Leid- und Lustmachen: mitleiden, wehethun—das setzt alles schon eine Werthschätzung von Leid und Lust voraus. “Nützlich,” “schädlich” sind höhere Begriffe: es kann sein, daß ich wehethun (und “auf schlechte Weise” wohlthun!) muß, um zu nützen. Gar im weiteren Sinne: es könnte sein, daß ich die ganze Immoralität brauchte, um im großen Sinne zu nützen.
Aber was ist ursprünglicher, Lust und Leid—oder “nützlich und schädlich”?
Ist vielleicht alles Schmerz- und Lustempfinden erst eine Wirkung des Urtheils “nützlich, schädlich” (gewohnt, Sicher, ungefährlich, bekannt usw.)?

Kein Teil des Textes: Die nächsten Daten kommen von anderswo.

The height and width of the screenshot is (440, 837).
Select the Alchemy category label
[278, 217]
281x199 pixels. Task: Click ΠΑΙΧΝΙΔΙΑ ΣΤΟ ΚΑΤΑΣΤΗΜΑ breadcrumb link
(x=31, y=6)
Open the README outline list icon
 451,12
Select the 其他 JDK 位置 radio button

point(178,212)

Im Urtheil über gewisse Dinge sehen wir Ekel verschwinden: die Harmonie der Töne ursprünglich ohne Lust. Der Genuß an Linien vielfach unbegreiflich. Der Genuß an Formeln, an dialektischen Bewegungen entsteht erst.

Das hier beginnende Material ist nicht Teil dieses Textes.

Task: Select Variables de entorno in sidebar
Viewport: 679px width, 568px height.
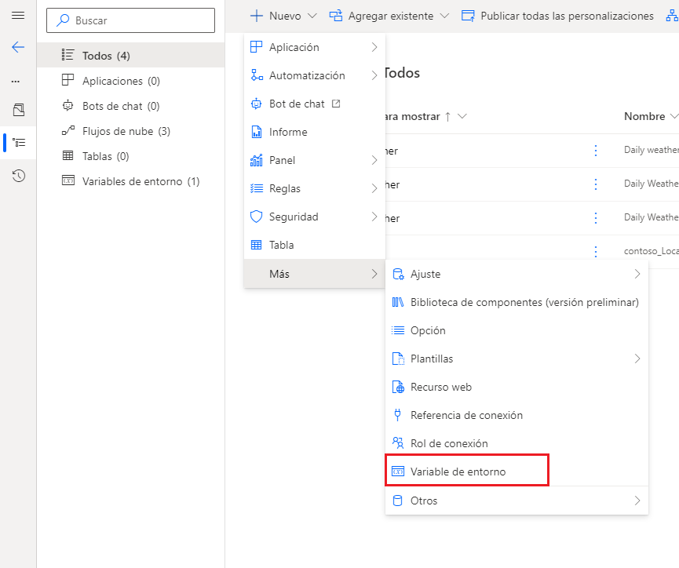Action: [x=141, y=181]
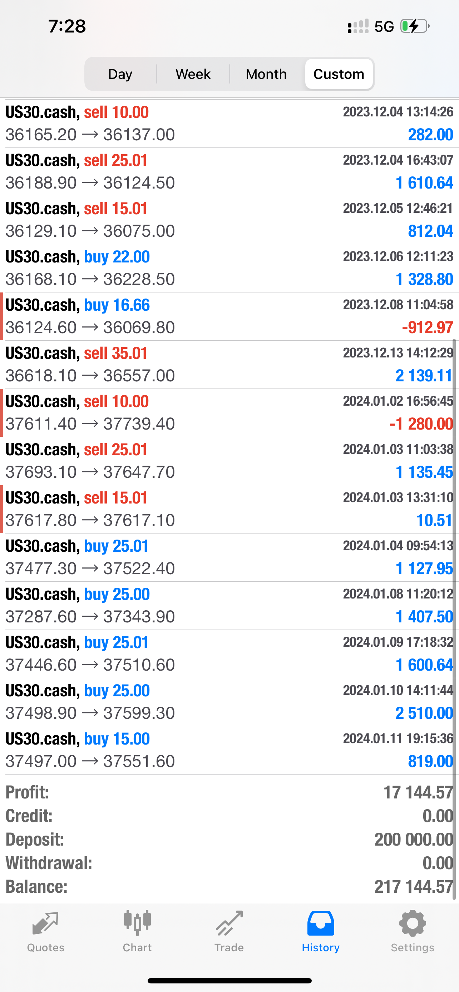Open the Chart candlestick icon

137,923
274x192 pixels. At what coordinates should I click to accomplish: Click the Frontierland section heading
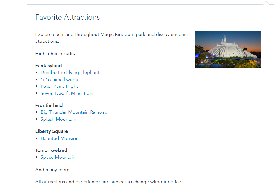click(x=49, y=105)
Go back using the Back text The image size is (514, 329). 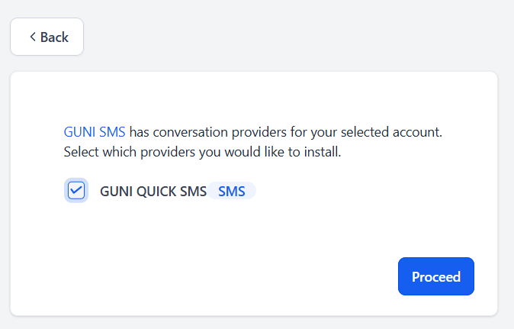click(54, 37)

Wenn aber Lust und Unlust erst Resultate von Werthschätzungen sind so liegen die Ursprünge der Werthschätzung nicht in den Empfindungen. Die Urtheile “höhere” und “niedere Funktionen” müssen schon in allen organischen Gebilden da sein, lange vor allen Lust- und Unlust-Empfindungen.
Die Rangordnung ist das erste Resultat der Schätzung: im Verhältniß der Organe zu einander müssen schon alle Tugenden geübt werden—Gehorsam, Fleiß, Zu-Hülfekommen, Wachsamkeit—es fehlt ganz der Maschinen-Charakter in allem Organischen (Selbst-Regulirung).